## [PROBLEM DETAILS]
Once you find the line with "Where should I click to: Toggle" in the entries below, print it and each line after it up to and including the line with "Click the undo arrow in status bar", exactly, without pictures.

## [DATA IN THIS EXERCISE]
◆ ◆ ◆ ◆ ◆ ◆ ◆

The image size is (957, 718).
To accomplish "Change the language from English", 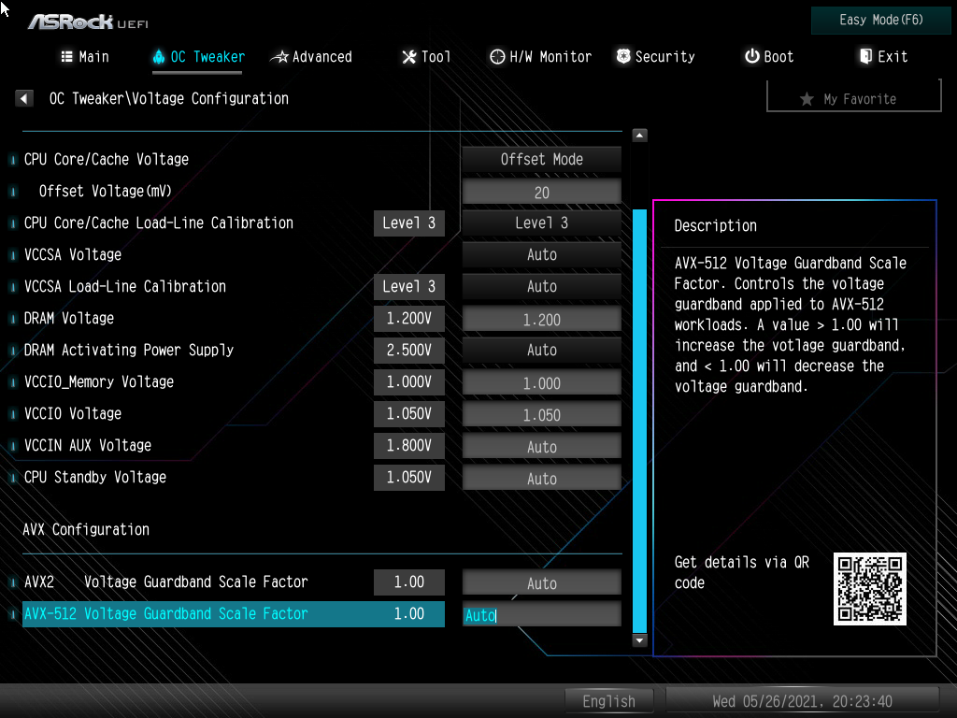I will pyautogui.click(x=609, y=700).
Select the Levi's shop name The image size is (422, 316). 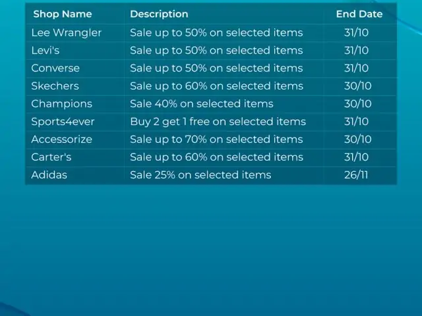click(x=45, y=51)
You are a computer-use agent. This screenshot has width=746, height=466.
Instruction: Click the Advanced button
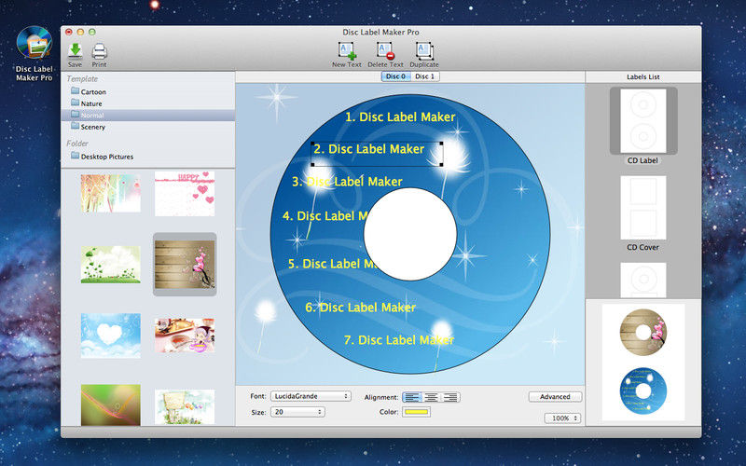pyautogui.click(x=555, y=397)
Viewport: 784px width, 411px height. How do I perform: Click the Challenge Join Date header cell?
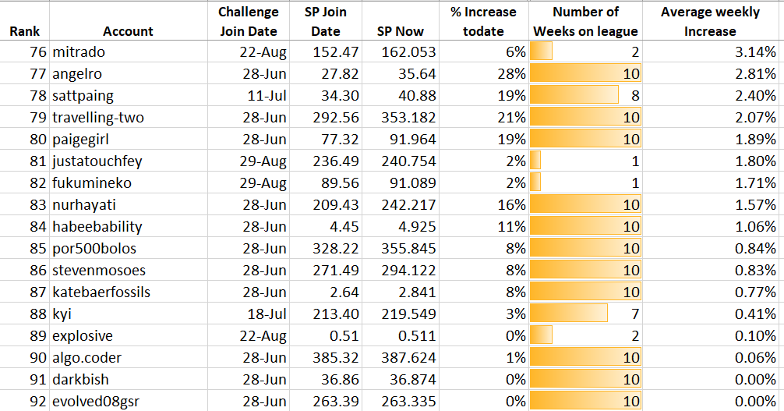(249, 21)
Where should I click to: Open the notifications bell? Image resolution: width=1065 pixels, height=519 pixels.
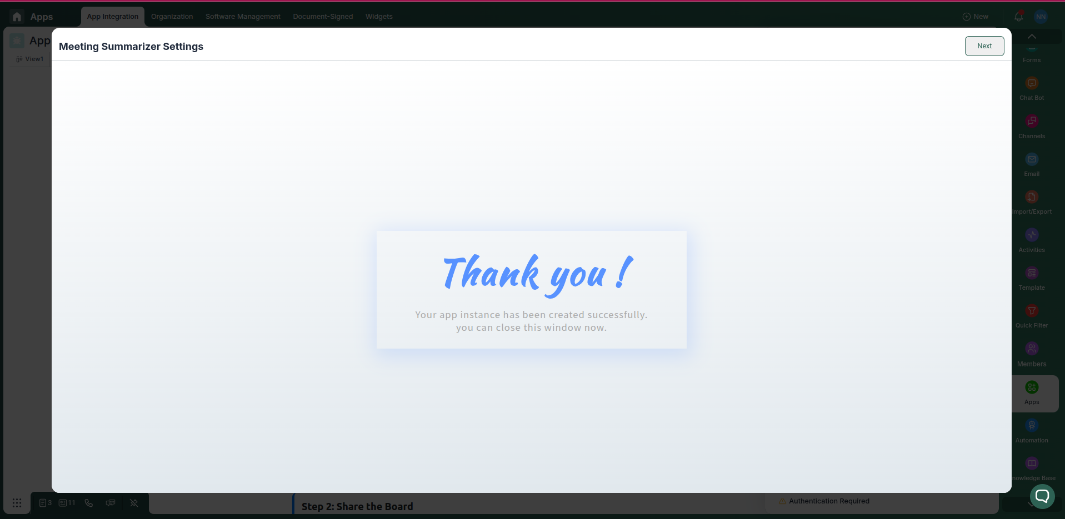pyautogui.click(x=1018, y=17)
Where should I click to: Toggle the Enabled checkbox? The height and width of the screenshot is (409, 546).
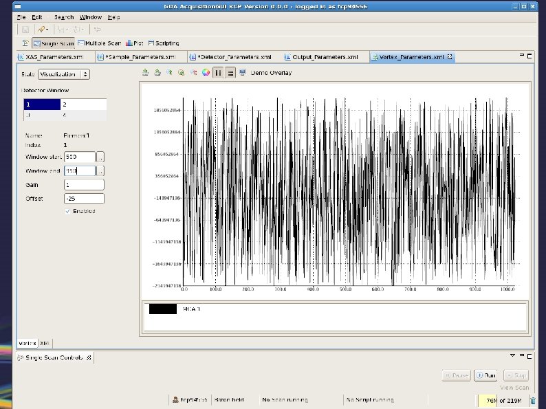67,211
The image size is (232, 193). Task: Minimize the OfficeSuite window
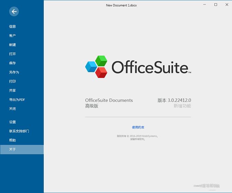[x=205, y=5]
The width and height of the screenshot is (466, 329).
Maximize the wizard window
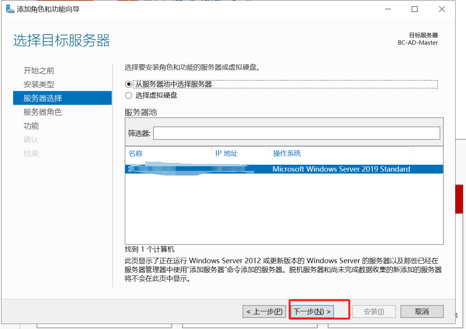click(414, 9)
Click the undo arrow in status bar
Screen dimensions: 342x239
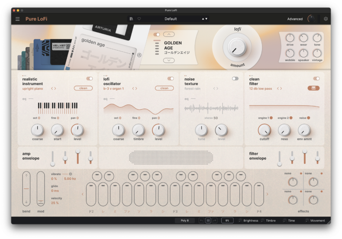pyautogui.click(x=201, y=220)

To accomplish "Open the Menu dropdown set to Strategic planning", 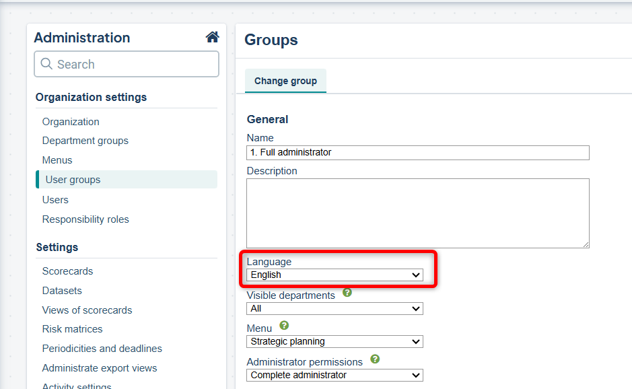I will (x=335, y=341).
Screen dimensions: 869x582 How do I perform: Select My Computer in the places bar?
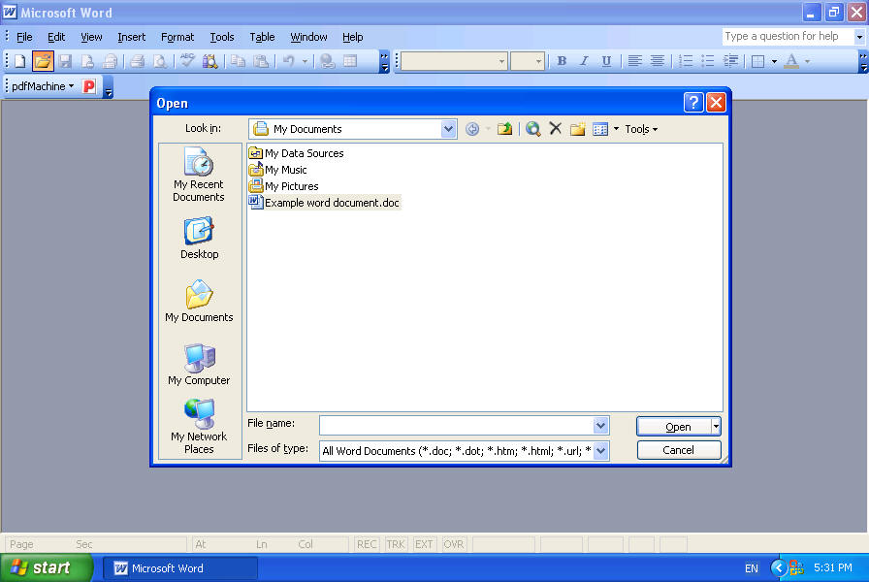pyautogui.click(x=199, y=365)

◆ ◆ ◆ ◆ ◆ ◆ ◆

## [OUTPUT BELOW]
Where should I click to: Toggle the Enabled checkbox? The height and width of the screenshot is (409, 546).
67,211
The image size is (232, 193). Task: Minimize the OfficeSuite window
[x=205, y=5]
The width and height of the screenshot is (466, 329).
Maximize the wizard window
click(414, 9)
Click the undo arrow in status bar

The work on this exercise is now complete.